PROVIDED TEXT:
-- -- --

Monday, September 23, 2013

Downhill Running for Flatlanders


Downhill running can be the most demanding component to running a big mountain ultra. Although running (or hiking) uphill requires more time and energy for the same distance, it's the eccentric muscle contraction of running downhill that can be the most strenuous. It's also the primary cause of DOMS, or post-run muscle soreness. What I'm refering to with downhill running are, generally, slopes of a sustained 8% grade or greater. Often, much greater.

I have some downhill running techniques I wanted to share (and need to constantly relearn) based on running a lot of mountain ultras, living in Telluride, CO for several years, and having trained with and observed some exceptional mountain runners. I realize that there are varying opinions on downhill running technique, so what you read here can be taken as one runner's opinion. Also, running on a trail requires adaptation to different surfaces and varying technique.

First, try to use your normal running form whenever possible. Don't "swivel" your hips, stiffen your legs, or do anything other than natural, fluid running.

-- -- --

DATA ENTRIES:
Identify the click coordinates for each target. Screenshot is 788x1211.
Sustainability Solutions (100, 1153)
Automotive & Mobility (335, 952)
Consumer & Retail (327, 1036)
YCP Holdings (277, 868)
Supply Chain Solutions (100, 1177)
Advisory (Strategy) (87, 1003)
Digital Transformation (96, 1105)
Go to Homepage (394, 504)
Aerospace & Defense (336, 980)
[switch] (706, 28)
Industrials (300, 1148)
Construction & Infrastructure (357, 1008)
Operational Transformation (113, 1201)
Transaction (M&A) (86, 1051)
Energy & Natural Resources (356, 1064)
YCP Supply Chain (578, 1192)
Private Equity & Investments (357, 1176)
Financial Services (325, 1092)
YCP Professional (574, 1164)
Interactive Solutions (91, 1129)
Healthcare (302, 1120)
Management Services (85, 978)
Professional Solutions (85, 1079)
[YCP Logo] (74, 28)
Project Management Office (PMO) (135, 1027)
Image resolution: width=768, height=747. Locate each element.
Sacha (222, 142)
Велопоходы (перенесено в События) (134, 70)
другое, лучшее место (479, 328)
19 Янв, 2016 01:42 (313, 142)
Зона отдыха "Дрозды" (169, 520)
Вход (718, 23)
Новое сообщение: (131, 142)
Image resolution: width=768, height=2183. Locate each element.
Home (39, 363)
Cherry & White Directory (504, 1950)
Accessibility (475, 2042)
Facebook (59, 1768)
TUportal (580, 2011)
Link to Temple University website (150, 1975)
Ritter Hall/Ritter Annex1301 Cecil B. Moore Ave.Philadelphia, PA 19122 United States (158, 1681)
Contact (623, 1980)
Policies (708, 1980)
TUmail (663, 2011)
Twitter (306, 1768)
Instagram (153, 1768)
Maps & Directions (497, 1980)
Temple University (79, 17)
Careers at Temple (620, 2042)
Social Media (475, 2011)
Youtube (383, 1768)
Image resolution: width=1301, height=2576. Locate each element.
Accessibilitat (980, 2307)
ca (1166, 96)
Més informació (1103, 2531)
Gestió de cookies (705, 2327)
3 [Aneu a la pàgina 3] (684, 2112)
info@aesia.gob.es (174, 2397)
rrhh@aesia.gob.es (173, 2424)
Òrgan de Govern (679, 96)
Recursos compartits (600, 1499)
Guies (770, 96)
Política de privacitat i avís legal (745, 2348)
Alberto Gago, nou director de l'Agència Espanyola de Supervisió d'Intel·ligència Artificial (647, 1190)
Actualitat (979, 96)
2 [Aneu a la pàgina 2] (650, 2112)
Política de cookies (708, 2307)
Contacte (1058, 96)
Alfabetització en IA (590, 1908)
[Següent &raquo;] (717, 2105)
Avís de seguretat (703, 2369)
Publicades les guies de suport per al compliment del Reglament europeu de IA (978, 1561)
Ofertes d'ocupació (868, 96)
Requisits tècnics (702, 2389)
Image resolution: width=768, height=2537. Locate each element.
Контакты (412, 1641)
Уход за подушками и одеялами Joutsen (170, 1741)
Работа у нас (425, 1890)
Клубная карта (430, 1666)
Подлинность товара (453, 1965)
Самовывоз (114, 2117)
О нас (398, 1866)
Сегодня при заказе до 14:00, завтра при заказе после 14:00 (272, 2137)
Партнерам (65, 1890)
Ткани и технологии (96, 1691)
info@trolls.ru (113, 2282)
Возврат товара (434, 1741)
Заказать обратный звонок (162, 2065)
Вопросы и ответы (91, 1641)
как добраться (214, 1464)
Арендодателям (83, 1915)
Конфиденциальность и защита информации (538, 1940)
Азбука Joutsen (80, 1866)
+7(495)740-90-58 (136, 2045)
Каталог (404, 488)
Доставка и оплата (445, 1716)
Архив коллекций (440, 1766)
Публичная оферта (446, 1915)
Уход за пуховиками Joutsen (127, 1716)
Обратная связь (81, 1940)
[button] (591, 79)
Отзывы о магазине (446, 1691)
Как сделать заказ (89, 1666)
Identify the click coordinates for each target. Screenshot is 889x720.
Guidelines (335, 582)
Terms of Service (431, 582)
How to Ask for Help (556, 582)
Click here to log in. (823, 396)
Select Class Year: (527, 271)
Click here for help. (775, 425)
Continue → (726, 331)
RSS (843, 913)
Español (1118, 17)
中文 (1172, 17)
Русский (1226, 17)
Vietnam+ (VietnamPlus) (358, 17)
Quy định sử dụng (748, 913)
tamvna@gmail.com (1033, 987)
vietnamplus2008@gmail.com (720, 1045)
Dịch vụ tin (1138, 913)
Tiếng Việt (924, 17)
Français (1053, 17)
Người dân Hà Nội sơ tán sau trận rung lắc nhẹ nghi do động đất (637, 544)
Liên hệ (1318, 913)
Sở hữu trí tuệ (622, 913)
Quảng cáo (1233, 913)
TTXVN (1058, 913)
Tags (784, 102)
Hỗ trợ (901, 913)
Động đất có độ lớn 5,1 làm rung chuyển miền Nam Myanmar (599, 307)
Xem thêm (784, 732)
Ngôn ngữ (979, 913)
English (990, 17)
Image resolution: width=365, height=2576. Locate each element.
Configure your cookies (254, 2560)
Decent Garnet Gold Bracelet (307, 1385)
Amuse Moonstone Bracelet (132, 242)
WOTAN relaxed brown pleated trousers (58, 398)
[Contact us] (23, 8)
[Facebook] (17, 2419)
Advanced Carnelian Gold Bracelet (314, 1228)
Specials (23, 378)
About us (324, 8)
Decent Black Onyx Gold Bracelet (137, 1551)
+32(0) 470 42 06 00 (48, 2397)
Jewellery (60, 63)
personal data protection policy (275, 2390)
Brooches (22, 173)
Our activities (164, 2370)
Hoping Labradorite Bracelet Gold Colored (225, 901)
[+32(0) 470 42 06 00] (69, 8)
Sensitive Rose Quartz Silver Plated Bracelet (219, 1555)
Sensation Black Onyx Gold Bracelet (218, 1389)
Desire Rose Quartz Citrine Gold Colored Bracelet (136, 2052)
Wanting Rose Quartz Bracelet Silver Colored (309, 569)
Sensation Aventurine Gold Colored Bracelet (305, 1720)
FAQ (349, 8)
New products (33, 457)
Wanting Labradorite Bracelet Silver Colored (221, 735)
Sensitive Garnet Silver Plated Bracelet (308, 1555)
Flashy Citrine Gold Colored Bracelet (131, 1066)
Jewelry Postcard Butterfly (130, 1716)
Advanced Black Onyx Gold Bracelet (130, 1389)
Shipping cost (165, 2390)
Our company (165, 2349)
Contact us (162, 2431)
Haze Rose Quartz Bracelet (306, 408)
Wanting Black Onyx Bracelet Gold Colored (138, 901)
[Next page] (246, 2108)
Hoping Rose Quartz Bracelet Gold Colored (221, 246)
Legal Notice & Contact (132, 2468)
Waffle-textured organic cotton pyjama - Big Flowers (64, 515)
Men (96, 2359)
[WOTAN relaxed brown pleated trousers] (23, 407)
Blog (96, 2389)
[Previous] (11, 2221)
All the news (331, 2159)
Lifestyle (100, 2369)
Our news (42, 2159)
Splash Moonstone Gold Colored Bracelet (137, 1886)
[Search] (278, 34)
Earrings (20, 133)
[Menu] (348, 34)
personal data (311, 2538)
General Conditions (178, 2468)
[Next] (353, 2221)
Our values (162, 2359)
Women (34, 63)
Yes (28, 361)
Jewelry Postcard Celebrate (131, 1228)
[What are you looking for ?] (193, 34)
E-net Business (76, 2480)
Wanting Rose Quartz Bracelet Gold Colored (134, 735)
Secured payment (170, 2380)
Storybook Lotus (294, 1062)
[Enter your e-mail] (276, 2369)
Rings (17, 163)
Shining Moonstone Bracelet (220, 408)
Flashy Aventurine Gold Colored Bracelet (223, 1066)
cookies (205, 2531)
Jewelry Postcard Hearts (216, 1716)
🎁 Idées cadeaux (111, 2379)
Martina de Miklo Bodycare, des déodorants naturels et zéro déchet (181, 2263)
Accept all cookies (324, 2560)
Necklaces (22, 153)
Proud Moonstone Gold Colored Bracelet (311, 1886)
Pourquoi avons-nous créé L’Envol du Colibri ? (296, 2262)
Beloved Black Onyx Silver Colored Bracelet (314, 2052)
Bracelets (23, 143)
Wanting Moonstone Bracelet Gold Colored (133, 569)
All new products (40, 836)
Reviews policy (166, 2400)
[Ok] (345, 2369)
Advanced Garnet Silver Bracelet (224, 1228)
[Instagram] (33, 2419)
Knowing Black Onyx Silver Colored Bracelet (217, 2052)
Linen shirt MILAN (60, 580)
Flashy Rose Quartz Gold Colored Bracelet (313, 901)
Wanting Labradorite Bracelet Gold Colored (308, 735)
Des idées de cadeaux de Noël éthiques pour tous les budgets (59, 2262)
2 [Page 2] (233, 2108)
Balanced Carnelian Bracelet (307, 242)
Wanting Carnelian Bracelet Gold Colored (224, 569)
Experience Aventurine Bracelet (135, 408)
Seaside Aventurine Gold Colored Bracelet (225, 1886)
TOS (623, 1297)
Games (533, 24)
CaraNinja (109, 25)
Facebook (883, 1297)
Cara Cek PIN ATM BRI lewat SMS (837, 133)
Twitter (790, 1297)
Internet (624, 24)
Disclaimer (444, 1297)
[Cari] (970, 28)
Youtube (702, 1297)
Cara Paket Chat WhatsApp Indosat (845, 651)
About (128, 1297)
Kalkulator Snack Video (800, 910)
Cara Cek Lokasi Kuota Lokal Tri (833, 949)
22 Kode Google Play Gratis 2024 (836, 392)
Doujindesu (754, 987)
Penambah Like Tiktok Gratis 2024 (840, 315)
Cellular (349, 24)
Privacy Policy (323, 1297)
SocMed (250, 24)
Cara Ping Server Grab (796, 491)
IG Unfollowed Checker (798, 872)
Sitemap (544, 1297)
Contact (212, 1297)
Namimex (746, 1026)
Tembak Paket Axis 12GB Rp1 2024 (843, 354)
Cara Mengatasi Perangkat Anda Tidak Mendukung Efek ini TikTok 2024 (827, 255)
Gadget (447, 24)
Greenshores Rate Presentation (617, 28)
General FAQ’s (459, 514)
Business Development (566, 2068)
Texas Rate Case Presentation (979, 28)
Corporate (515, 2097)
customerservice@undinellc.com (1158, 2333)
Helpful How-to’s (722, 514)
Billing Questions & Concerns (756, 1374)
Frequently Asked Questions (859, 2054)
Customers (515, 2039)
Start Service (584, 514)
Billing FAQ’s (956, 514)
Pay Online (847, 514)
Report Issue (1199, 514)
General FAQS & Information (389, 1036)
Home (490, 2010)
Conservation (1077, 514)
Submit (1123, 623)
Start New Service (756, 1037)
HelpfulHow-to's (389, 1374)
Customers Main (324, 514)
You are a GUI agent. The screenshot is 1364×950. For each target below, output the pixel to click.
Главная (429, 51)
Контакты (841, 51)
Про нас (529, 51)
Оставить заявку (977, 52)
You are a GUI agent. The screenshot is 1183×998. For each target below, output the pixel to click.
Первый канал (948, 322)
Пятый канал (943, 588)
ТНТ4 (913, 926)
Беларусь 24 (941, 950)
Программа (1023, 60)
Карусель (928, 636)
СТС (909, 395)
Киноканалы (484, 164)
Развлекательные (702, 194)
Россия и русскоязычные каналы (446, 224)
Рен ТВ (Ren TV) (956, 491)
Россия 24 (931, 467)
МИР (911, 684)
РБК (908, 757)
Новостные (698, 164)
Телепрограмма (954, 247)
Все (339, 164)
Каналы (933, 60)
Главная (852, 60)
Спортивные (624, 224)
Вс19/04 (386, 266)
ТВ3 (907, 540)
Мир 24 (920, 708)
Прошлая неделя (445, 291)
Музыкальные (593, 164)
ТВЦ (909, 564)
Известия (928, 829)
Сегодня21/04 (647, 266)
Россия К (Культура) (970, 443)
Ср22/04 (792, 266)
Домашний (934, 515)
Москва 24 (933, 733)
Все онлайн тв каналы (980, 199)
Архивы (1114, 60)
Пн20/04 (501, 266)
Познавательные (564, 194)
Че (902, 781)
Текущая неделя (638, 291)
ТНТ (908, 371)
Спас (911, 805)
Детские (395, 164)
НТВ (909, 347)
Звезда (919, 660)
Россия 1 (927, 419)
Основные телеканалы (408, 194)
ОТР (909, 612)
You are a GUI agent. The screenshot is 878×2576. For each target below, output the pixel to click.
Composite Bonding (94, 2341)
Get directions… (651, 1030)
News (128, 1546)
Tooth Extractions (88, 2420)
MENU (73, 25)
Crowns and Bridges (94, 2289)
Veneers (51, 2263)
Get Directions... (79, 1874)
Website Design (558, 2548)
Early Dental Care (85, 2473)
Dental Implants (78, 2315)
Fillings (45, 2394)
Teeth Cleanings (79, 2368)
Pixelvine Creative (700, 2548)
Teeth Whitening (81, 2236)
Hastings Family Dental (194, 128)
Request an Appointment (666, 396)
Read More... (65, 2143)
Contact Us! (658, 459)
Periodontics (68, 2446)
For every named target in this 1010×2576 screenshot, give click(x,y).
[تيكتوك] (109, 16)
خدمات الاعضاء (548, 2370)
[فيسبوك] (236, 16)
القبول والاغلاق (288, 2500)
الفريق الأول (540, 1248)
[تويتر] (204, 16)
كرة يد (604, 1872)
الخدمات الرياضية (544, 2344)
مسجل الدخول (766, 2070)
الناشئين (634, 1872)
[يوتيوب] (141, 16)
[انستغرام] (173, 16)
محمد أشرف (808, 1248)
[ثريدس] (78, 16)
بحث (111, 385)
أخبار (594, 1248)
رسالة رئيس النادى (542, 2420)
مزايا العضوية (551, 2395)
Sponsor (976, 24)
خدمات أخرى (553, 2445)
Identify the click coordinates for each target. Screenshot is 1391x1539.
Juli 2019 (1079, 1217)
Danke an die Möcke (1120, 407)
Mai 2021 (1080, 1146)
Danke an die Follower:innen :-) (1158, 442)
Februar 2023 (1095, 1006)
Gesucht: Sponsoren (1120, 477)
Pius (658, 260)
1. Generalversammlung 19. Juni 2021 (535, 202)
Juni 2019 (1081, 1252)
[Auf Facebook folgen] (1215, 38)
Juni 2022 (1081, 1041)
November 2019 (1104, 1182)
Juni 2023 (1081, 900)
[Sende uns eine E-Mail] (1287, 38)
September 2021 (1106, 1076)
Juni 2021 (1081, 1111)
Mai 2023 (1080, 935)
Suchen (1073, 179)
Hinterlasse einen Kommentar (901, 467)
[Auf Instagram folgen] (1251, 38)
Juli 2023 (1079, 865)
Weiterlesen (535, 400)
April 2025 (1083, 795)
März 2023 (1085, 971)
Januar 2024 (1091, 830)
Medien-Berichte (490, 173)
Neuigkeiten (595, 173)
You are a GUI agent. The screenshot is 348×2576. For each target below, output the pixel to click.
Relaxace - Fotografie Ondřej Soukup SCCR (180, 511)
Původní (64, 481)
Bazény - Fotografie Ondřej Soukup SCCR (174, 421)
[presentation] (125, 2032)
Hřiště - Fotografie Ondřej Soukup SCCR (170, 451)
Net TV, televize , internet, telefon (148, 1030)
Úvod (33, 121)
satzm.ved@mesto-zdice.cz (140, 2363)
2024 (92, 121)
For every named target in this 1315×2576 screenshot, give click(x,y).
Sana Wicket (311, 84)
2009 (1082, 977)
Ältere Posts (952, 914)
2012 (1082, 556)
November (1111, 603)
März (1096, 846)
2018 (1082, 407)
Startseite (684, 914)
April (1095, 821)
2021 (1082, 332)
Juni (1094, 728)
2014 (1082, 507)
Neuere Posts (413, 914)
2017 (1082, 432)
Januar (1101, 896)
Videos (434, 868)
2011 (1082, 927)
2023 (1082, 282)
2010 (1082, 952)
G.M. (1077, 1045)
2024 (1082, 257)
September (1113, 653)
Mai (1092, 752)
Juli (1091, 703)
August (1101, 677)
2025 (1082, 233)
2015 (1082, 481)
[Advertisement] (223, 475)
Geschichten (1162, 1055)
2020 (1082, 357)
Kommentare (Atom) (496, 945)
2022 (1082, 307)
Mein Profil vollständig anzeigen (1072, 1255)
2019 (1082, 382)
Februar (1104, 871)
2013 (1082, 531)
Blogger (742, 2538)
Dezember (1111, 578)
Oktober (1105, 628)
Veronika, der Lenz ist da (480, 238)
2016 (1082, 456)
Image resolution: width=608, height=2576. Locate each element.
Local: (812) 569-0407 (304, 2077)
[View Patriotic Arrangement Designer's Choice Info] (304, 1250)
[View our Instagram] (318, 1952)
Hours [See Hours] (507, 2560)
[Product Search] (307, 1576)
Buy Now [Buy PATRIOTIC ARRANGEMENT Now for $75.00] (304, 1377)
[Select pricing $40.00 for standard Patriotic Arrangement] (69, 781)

-- -- --

THE TASK: Reproduce the post on downhill running above word for word, from its date line to its final sentence.

RESULT FOR THIS TASK:
Monday, September 23, 2013

Downhill Running for Flatlanders


Downhill running can be the most demanding component to running a big mountain ultra. Although running (or hiking) uphill requires more time and energy for the same distance, it's the eccentric muscle contraction of running downhill that can be the most strenuous. It's also the primary cause of DOMS, or post-run muscle soreness. What I'm refering to with downhill running are, generally, slopes of a sustained 8% grade or greater. Often, much greater.

I have some downhill running techniques I wanted to share (and need to constantly relearn) based on running a lot of mountain ultras, living in Telluride, CO for several years, and having trained with and observed some exceptional mountain runners. I realize that there are varying opinions on downhill running technique, so what you read here can be taken as one runner's opinion. Also, running on a trail requires adaptation to different surfaces and varying technique.

First, try to use your normal running form whenever possible. Don't "swivel" your hips, stiffen your legs, or do anything other than natural, fluid running.